Thursday 23rd June, 10:50am. The day of driving destiny! The day to take my US driving test – all of 18 odd years after my last driving test. Although the test is designed for 15 year old Americans to pass I still felt rather nervous. The nerves were not helped by the stress of thinking I wasn’t going to make it to the test center in Renton due to the directions of a ridiculous (free) satnav app I had downloaded onto the phone. Tracy had the proper one as she had a day of leg waxing and kids birthday parties (unrelated activities).
After taking me on and off of freeways on a reasonably random basis and delivering me to a final destination that was clearly not my final destination, I arrived 10 minutes after my check-in time and 5 minutes before the test. For once though I didn’t have to sit around waiting and I was out in the car park waiting for my examiner to arrive in no time.
The examiner was called Sam-Sam. Or something like that. We started off with Sam-Sam checking the lights, front and rear, and then he asked me to show him my arm signals, starting with a right turn. Now as I had written about learning my arms signals the day before you would have expected me to actually learn them. However I hadn’t – safe in the knowledge that they knew I already had a licence and wouldn’t possibly bother asking me this kind of pointless questions.
If he had asked me to show him how to signal left as a starter it would have been ok – I know that one – but turning right I wasn’t too sure. I started to plead ignorance but saw from him face that that wouldn’t work and so I started to generally move my arm around into a variety of positions until he asked me how to indicate left. Amongst all the different poses I had tried I had clearly struck “right turn” gold however I’m still not sure what the actual right turn motion is but hey, never mind!
Next up was left turn which was easy. Slowing down took a couple of variations of hand movements (including a general flapping motion) and he seemed reasonable happy that I had at some point made the correct gesture – at least, he let me continue to the actual driving part of the test so I figure I may have got something right.
The majority of the driving test was fine, or at least I thought it was until Sam-Sam gave me my feedback later. I reversed round a corner, parked on a hill – including turning the wheel the right way on the off chance that it rolled away. Again to make sure I passed I made a good show of turning the wheel both ways so that he knew I was trying to do the right thing even if I wasn’t actually doing it.

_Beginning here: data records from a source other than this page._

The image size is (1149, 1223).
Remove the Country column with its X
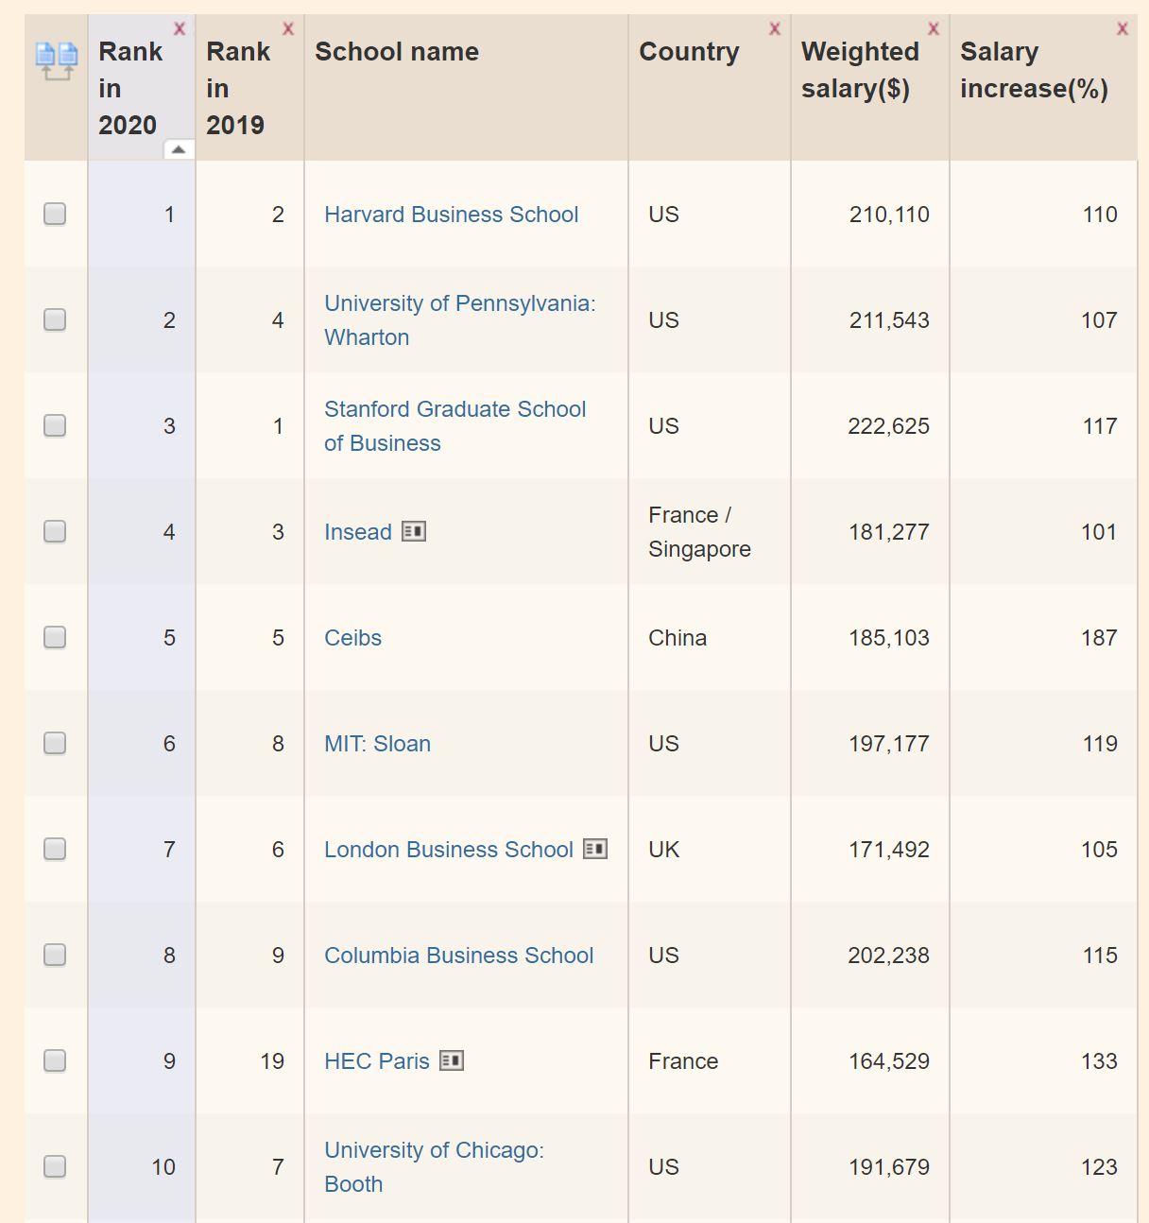coord(775,29)
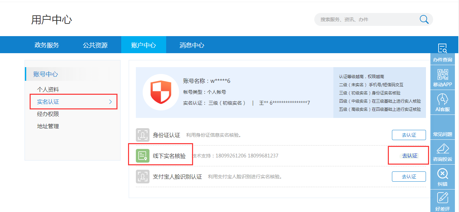Click the 线下实名核验 green document icon

143,155
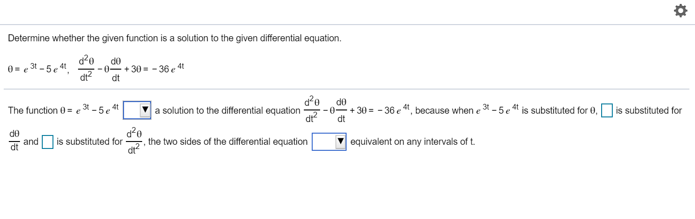Click the first dropdown's black arrow
This screenshot has width=695, height=219.
146,110
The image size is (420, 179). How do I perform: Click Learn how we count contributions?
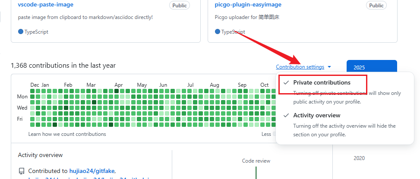pos(67,134)
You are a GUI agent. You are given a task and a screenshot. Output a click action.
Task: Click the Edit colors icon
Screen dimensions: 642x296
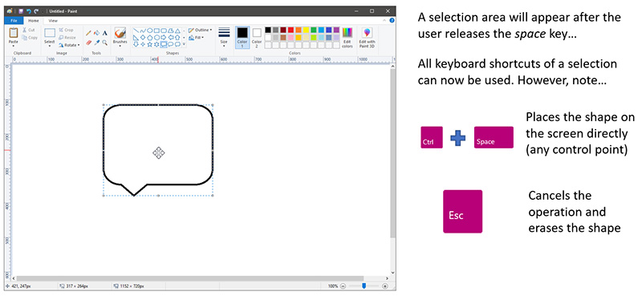pos(347,38)
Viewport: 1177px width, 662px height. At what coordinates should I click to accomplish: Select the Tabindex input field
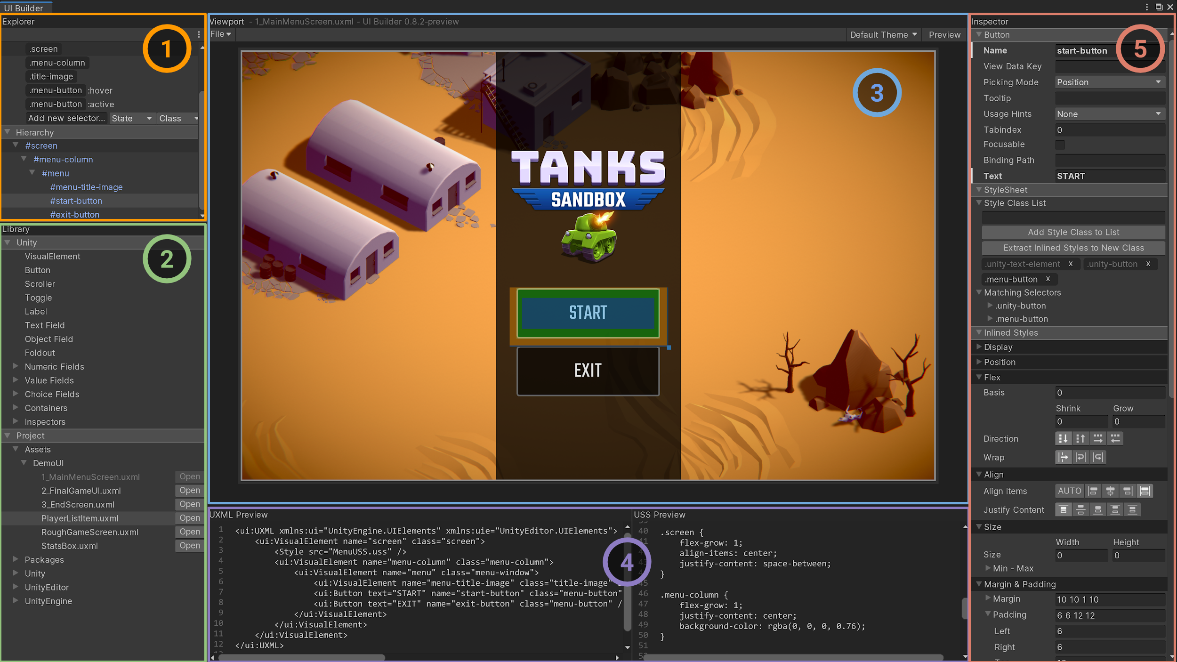click(x=1108, y=129)
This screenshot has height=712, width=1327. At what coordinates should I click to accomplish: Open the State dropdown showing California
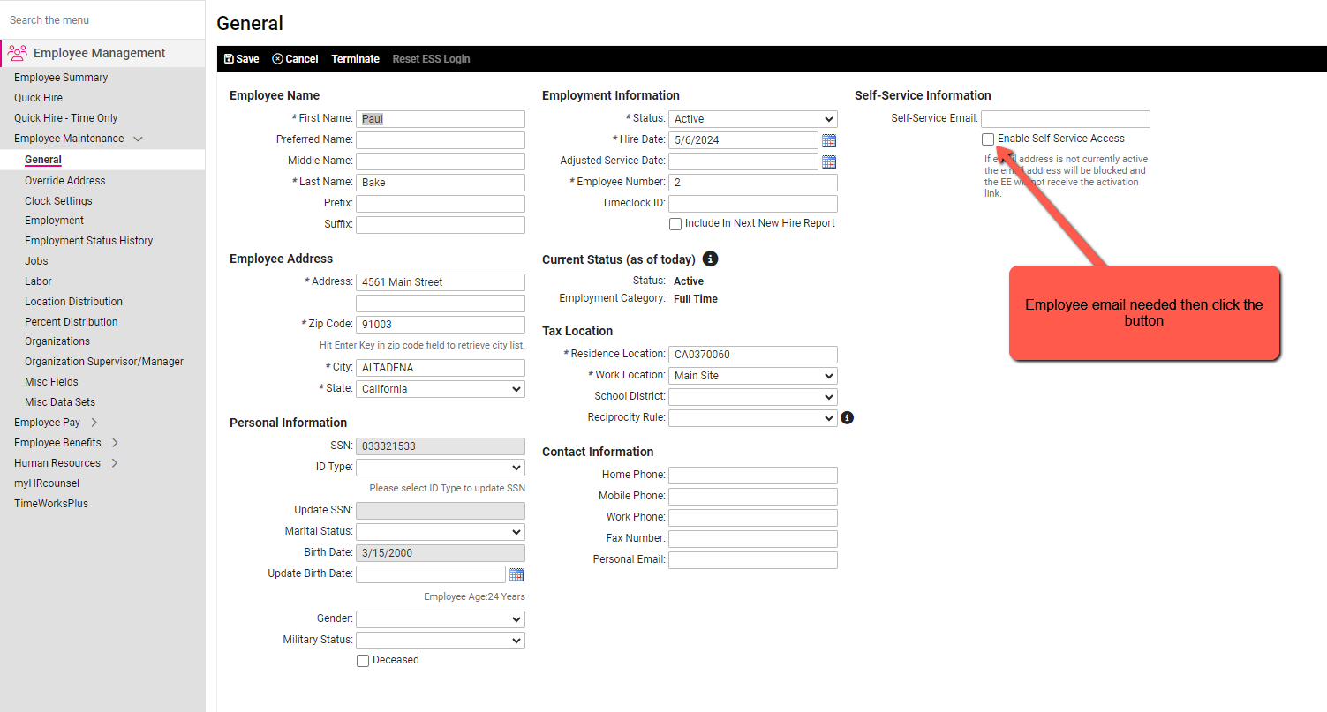(x=440, y=388)
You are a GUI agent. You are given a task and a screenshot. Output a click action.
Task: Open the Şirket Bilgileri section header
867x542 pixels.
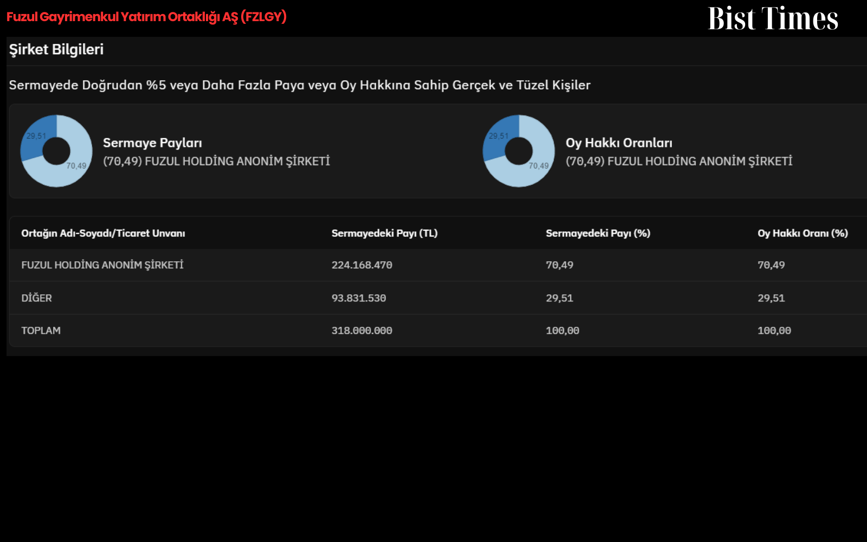click(56, 49)
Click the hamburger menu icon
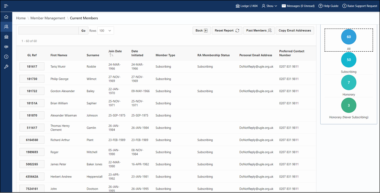Image resolution: width=380 pixels, height=193 pixels. (x=6, y=6)
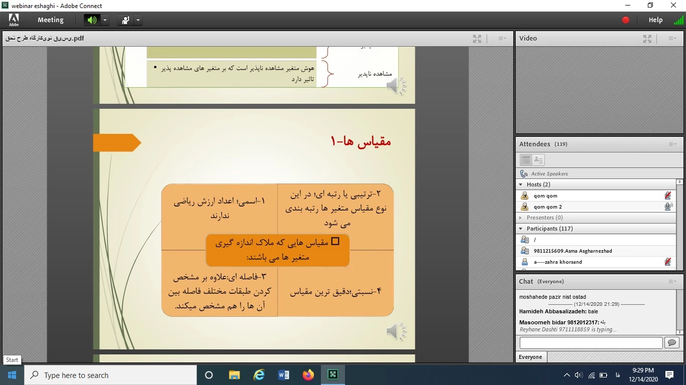Open the Meeting menu
Viewport: 686px width, 385px height.
tap(50, 20)
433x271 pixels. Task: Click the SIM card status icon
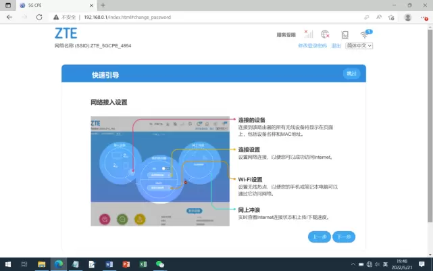[345, 34]
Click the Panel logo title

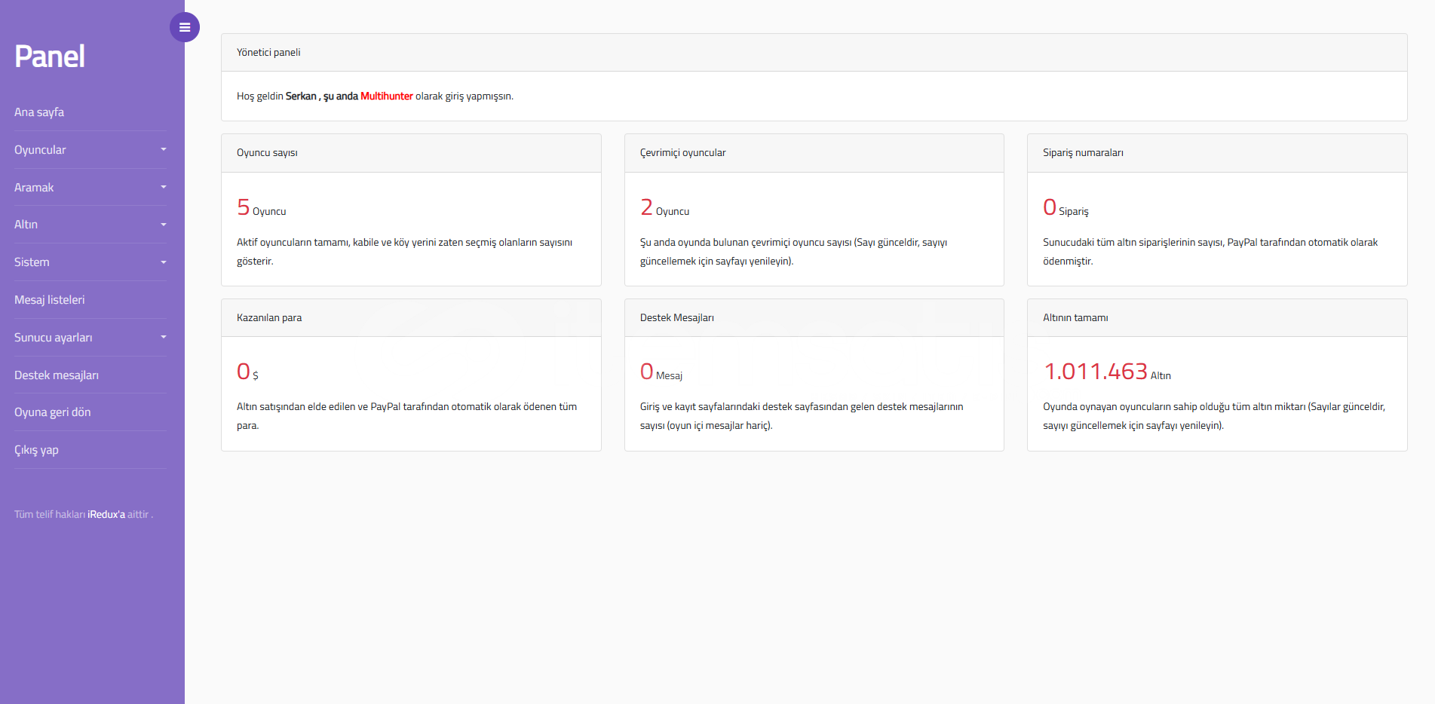point(50,57)
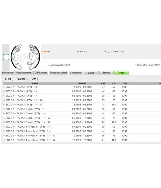Click the Stampa print button
The height and width of the screenshot is (188, 161).
[106, 73]
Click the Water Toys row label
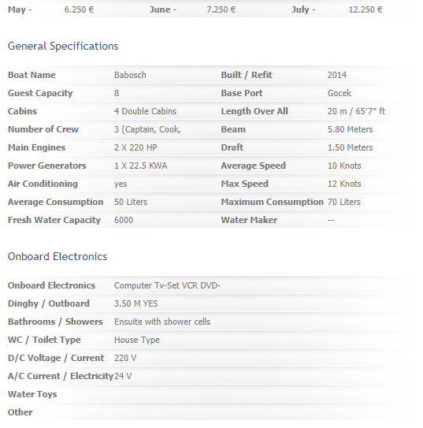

We ended, 15 or so minutes later, back in the car park to do a quick spot of parallel parking. Of all the tasks this was actually the easiest because the parking space was a coned area and obviously large enough for some big old US cars to fit in so me positioning a small PT Cruiser in there was no problem.
I then parked the car in a final space and sat ready for judgement. It didn’t start well, Sam-Sam was clearly enjoying my misery – probably pay back for the rubbish efforts at arm signals. So the crime list read as follows…
1. I was too far away from the kerb when I reversed round the corner
2. I didn’t look behind me all the time while reversing round the corner (I think he’s wrong about that though!
3. At a stop junction I didn’t look far enough past a tree (don’t really know what he was talking about but I nodded and feared the worst)
4. Something about wide roads in the US and keep to a certain side on my side, blah, blah, I’d kind of switched off and wasn’t paying any attention any more
As Sam-Sam continued I was convinced I’d failed but then I looked at his clipboard and he drew a circle around “qualified”. Hurrah! He did continue to tell me more things I did wrong but I wasn’t in the slightest bit interested. I’d 88 out of 100 so I was feeling pretty pleased with myself. The smugness grew further when I sat waiting for my temporary licence and noticed that the gentleman who had taken his test at 10:55 had only scored 72 out of 100!
All that was left was to sit in a room with lots of “special” people for about 90 minutes so that I could get my temporary licence. The real one will be in the post in 7-10 days – how exciting!


I’d also like to point out that their camera had a fault which creates the illusion of a double chin!
That is a typo above – the 88 is meant to say 99. The keys are very close together and I had fat fingers when I typed it! So I just beat Tracy by 1!